Разговор этот только со стороны мог показаться малоосмысленным, на самом деле все обстояло иначе: Лида давно сказала себе, что Егор Ильич есть мужчина ее жизни и, пока другая какая-нибудь не подхватила его и не женила на себе, как это очень часто происходит на «Мосфильме», нужно приложить все силы, но добиться своего. То, что в отношениях между Марьяной и вторым режиссером наступили какие-то сложности, было понятно, но в чем состояли эти сложности, никто не знал.
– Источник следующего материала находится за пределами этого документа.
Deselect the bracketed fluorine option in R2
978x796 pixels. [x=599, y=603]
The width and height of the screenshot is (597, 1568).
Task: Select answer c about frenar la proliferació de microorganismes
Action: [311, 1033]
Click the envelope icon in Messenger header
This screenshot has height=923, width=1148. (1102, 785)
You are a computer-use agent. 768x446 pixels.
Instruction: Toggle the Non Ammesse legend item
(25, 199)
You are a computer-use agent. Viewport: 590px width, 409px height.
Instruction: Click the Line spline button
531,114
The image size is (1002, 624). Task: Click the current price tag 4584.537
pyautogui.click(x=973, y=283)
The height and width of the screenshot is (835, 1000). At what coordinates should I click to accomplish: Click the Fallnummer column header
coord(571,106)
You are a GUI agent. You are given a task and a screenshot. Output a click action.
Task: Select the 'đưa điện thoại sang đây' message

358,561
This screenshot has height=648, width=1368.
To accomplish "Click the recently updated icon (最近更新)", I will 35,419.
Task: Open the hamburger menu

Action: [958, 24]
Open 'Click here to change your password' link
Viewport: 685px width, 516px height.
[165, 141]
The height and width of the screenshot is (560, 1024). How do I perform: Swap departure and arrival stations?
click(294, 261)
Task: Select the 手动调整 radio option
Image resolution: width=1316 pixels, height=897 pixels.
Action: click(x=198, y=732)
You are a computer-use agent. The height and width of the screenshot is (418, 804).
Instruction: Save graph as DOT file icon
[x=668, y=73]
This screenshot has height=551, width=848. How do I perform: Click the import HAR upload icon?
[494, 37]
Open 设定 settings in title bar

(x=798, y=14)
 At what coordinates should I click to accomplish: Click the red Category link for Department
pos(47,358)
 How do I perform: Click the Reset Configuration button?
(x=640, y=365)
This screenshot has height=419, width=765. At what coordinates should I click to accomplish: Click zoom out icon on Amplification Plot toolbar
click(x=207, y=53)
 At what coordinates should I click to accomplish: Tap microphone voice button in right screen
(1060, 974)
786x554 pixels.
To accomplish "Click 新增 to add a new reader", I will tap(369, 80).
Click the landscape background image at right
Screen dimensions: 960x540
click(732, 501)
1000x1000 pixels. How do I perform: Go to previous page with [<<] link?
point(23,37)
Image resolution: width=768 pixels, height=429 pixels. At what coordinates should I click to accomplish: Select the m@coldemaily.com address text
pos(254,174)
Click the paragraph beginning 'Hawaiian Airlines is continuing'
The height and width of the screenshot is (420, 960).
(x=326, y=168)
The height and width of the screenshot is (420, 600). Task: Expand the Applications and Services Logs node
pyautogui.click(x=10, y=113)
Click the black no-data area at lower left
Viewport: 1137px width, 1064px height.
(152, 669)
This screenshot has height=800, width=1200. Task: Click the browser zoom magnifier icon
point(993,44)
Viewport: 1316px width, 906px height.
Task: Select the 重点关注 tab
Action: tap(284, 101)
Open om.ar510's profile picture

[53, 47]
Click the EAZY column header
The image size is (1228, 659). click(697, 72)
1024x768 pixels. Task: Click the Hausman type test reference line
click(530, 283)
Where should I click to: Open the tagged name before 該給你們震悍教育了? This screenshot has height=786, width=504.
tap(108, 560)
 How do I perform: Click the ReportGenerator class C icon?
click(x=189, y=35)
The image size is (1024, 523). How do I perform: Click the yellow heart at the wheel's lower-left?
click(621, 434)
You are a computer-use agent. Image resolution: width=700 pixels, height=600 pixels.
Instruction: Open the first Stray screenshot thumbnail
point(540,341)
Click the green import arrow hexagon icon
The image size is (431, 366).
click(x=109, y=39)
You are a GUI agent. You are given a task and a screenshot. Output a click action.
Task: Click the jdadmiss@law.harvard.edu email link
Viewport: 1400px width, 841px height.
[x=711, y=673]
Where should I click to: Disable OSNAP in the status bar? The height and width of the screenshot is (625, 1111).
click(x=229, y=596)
Пичугину было не так-то просто разгадать, а Мячин вдруг разом освободился от своих мальчишеских повадок, стал резким, начальственным, просто диктатор.
Вчера он, например, собрал всю группу и сообщил, что намерен сдать фильм за неделю. Посмотрев на его лицо и на глаза, налившиеся тихим бешенством, спорить не стали. За неделю так за неделю. Тем более что Пронин тоже почему-то очень торопил. Но там, «наверху», никогда не понятно: то вдруг свистопляска, то все заморожено. Никто, кстати, не знал и того, что происходит на даче Кривицких и в каком состоянии пребывает главный режиссер. Дошли слухи, что ему изменила жена, но их отвергли за полной нелепостью. Надежда Кривицкая была влюблена в Федора Андреича как кошка. Это во-первых, во-вторых, она всего три месяца назад родила ему дочку, и, наконец, произошла эта самая «измена» якобы во время недавней вечеринки у Хрусталевых, а как там кому изменить, если квартира коммунальная, комнат хрусталевских — всего две и в маленькой уже дрыхла тринадцатилетняя Аська?
Слава богу, что никто не видел всей картины жизни на даче Кривицких, поскольку картина была безотрадной: Федор Андреич пил водку с самого утра и до глубокого вечера, ясности рассудка при этом не утрачивал, а речь его стала проста и свободна. Когда робкая Надежда просила его, скажем, позавтракать «сырничком», Федор Андреич делал гримасу омерзения и, очень похоже передразнивая ее, переспрашивал:
— Сырничком? А «этим» не хочешь?
И смачно показывал кукиш. Темой их супружеских бесед стало обсуждение того, что ни одна женщина не достойна ни одного, пусть даже и совсем никудышнего мужчины.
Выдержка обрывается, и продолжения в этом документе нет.